### What is asked
Report, copied in full, each line of the data below that contains the string "location". Matching is case-sensitive.

### Exercise input
★ ★ ★ ★ ★ ★ ★
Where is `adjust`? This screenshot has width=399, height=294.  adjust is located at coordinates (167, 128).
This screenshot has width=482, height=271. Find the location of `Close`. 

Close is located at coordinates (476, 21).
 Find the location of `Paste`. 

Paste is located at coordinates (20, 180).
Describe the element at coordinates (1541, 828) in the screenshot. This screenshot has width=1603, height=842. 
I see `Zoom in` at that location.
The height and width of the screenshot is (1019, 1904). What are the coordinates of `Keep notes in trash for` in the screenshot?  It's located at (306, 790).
★ ★ ★ ★ ★ ★ ★
### In response
This screenshot has width=482, height=271. Find the location of `Close`. 
 Find the location of `Paste`. 
I see `Zoom in` at that location.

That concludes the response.